[How to complete this task]
Print the line that contains "Image resolution: width=1066" and every line after it through the last line of the records below, exactly as written and nothing else.

[Supplied data]
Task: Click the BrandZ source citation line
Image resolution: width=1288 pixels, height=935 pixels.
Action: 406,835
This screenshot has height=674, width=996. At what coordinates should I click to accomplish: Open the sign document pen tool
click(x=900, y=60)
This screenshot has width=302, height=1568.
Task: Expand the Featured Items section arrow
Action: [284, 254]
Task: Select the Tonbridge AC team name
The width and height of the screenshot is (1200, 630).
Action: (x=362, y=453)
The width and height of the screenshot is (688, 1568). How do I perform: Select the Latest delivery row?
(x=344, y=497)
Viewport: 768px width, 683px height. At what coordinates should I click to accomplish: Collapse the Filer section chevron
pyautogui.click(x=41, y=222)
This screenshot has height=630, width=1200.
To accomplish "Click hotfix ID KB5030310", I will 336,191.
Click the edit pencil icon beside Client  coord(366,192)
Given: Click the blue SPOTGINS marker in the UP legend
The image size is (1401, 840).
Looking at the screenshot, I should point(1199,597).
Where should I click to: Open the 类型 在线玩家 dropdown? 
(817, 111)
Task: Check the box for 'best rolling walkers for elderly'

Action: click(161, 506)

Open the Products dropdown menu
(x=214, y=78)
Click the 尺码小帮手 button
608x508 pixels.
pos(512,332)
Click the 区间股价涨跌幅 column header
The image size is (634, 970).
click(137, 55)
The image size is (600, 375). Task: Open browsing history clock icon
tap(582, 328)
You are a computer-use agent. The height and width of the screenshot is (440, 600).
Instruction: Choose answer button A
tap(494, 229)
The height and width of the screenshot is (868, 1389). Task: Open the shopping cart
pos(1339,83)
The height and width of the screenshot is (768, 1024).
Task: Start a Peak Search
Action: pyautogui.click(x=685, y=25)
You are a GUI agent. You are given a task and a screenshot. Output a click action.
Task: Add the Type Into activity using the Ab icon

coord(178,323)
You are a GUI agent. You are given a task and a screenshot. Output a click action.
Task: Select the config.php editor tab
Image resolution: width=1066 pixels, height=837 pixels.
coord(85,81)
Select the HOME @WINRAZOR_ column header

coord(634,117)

[Response to this task]
Image resolution: width=1066 pixels, height=837 pixels.
coord(85,81)
Select the HOME @WINRAZOR_ column header

coord(634,117)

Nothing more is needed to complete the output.